■ **Directions**:
A) In the post below about the February no-buying challenge, copy the passage word for word, starting at "Skip to the" and ending at "a confessional e-mail.".
B) In the post below about the February no-buying challenge, what was the only new item Karen Ingham bought?

■ **Document passage**:
Challenge 7: Nothing New in your Shopping Cart

Here is the story that will appear in Saturday's paper (written by me.) It's about one of my neighbours who I've written about before -- the ever-inspiring Mary-Margaret. I secretly think she's turning into too much of a media prostitute though and might have to cut her off soon. (Her two children appeared on the front page of The Saturday Star recently for a story on homework, of all things.)

Skip to the bottom, if you want to get right to the challenge.

Not counting ingestibles, this is all Mary-Margaret McMahon bought last month: stamps, heat packs for her purple, throbbing fingers, and a book on garbage she uses to teach children in schools about composting.

Her friend Karen Ingham has her beat. The only thing she purchased, shiny and new? A cane. “Does that count, since it is a medical device?” she asks in a confessional e-mail.
They’re part of a dozen east-end friends who pledged to not buy anything new for all of February.

No new dresses. No body lotion. No Valentines Day cards.

■ **Exercise data**:
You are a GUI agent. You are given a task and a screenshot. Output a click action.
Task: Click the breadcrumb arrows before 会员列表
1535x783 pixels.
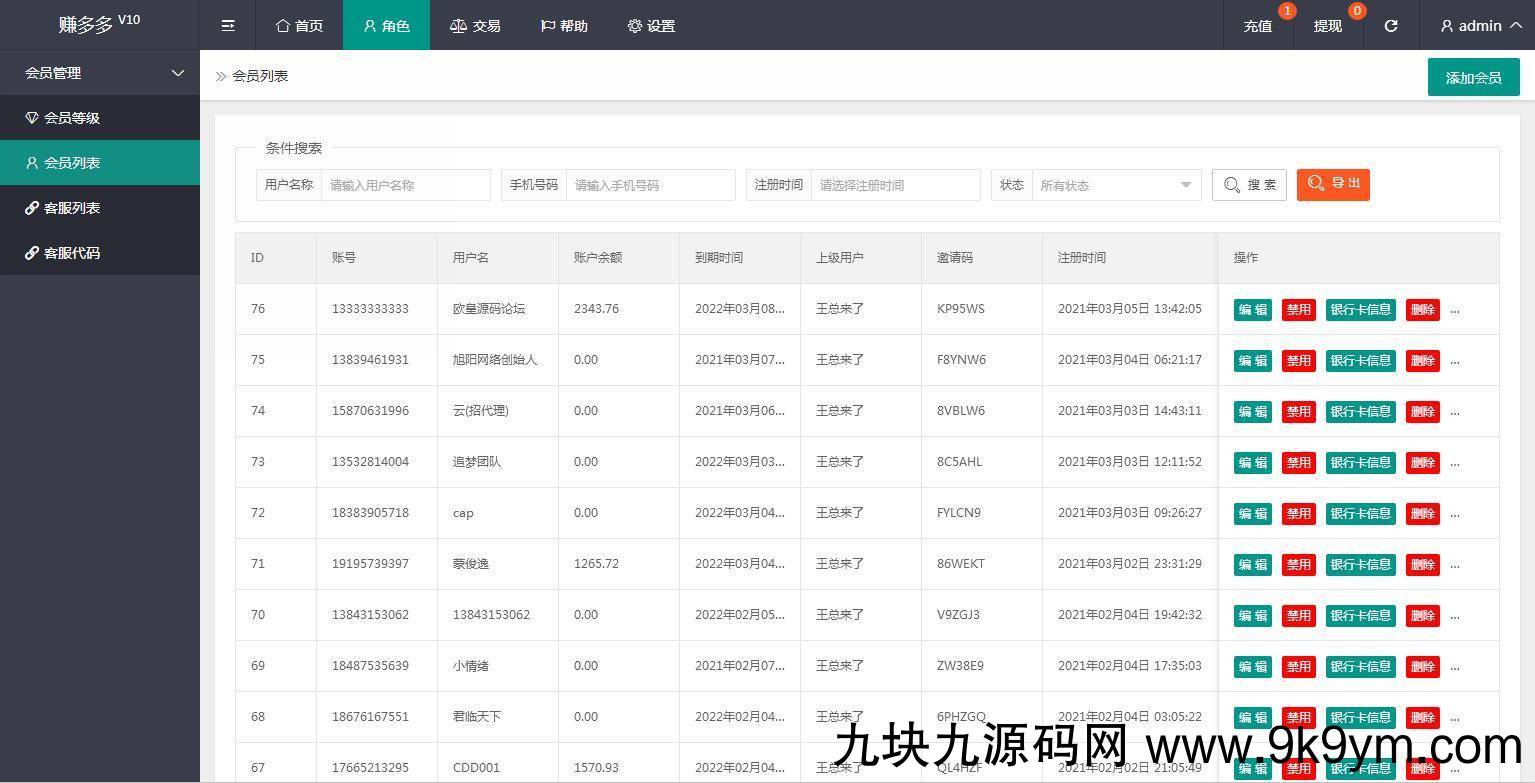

■ **Solutions to the problems**:
A)
Skip to the bottom, if you want to get right to the challenge.

Not counting ingestibles, this is all Mary-Margaret McMahon bought last month: stamps, heat packs for her purple, throbbing fingers, and a book on garbage she uses to teach children in schools about composting.

Her friend Karen Ingham has her beat. The only thing she purchased, shiny and new? A cane. “Does that count, since it is a medical device?” she asks in a confessional e-mail.

B) A cane.